Retype every entry below without altering anything.

Extracted data entries
--- START ---
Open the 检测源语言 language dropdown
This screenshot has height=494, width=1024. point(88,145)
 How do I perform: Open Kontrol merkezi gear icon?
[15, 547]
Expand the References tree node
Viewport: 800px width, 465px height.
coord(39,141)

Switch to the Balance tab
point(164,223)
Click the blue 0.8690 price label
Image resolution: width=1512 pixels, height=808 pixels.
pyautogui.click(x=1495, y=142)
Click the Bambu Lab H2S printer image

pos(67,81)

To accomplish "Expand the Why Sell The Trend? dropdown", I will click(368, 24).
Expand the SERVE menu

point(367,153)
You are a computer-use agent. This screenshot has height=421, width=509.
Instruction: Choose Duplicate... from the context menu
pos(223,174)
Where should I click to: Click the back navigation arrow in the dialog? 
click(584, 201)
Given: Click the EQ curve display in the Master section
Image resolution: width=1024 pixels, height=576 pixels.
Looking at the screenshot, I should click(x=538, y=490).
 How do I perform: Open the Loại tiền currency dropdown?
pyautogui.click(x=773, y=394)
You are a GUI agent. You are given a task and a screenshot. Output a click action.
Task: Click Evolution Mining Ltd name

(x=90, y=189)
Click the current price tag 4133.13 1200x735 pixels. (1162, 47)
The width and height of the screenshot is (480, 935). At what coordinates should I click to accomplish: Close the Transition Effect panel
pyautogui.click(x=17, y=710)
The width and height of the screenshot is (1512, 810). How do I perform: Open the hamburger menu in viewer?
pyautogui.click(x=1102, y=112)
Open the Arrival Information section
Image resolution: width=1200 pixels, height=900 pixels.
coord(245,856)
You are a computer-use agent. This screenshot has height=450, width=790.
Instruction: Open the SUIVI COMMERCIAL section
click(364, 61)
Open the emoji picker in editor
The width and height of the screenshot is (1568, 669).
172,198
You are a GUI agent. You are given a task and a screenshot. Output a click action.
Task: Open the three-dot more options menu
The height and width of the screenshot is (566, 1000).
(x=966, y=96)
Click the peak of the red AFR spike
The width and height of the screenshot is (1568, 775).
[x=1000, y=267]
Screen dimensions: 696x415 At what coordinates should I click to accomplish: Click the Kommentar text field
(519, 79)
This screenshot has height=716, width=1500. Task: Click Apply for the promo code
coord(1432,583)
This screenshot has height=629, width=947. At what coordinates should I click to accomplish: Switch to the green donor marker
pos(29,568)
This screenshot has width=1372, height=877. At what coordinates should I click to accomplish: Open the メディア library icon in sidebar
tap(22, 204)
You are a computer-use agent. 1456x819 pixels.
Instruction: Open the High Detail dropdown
--- END ---
▶ RESULT BELOW:
Open the 检测源语言 language dropdown
This screenshot has height=494, width=1024. point(88,145)
 How do I perform: Open Kontrol merkezi gear icon?
[15, 547]
Expand the References tree node
Viewport: 800px width, 465px height.
coord(39,141)

Switch to the Balance tab
point(164,223)
Click the blue 0.8690 price label
Image resolution: width=1512 pixels, height=808 pixels.
pyautogui.click(x=1495, y=142)
Click the Bambu Lab H2S printer image

pos(67,81)

To accomplish "Expand the Why Sell The Trend? dropdown", I will click(368, 24).
Expand the SERVE menu

point(367,153)
You are a computer-use agent. This screenshot has height=421, width=509.
Instruction: Choose Duplicate... from the context menu
pos(223,174)
Where should I click to: Click the back navigation arrow in the dialog? 
click(584, 201)
Given: Click the EQ curve display in the Master section
Image resolution: width=1024 pixels, height=576 pixels.
Looking at the screenshot, I should click(x=538, y=490).
 How do I perform: Open the Loại tiền currency dropdown?
pyautogui.click(x=773, y=394)
You are a GUI agent. You are given a task and a screenshot. Output a click action.
Task: Click Evolution Mining Ltd name

(x=90, y=189)
Click the current price tag 4133.13 1200x735 pixels. (1162, 47)
The width and height of the screenshot is (480, 935). At what coordinates should I click to accomplish: Close the Transition Effect panel
pyautogui.click(x=17, y=710)
The width and height of the screenshot is (1512, 810). How do I perform: Open the hamburger menu in viewer?
pyautogui.click(x=1102, y=112)
Open the Arrival Information section
Image resolution: width=1200 pixels, height=900 pixels.
coord(245,856)
You are a computer-use agent. This screenshot has height=450, width=790.
Instruction: Open the SUIVI COMMERCIAL section
click(364, 61)
Open the emoji picker in editor
The width and height of the screenshot is (1568, 669).
172,198
You are a GUI agent. You are given a task and a screenshot. Output a click action.
Task: Open the three-dot more options menu
The height and width of the screenshot is (566, 1000).
(x=966, y=96)
Click the peak of the red AFR spike
The width and height of the screenshot is (1568, 775).
[x=1000, y=267]
Screen dimensions: 696x415 At what coordinates should I click to accomplish: Click the Kommentar text field
(519, 79)
This screenshot has height=716, width=1500. Task: Click Apply for the promo code
coord(1432,583)
This screenshot has height=629, width=947. At what coordinates should I click to accomplish: Switch to the green donor marker
pos(29,568)
This screenshot has width=1372, height=877. At what coordinates should I click to accomplish: Open the メディア library icon in sidebar
tap(22, 204)
You are a computer-use agent. 1456x819 pixels.
Instruction: Open the High Detail dropdown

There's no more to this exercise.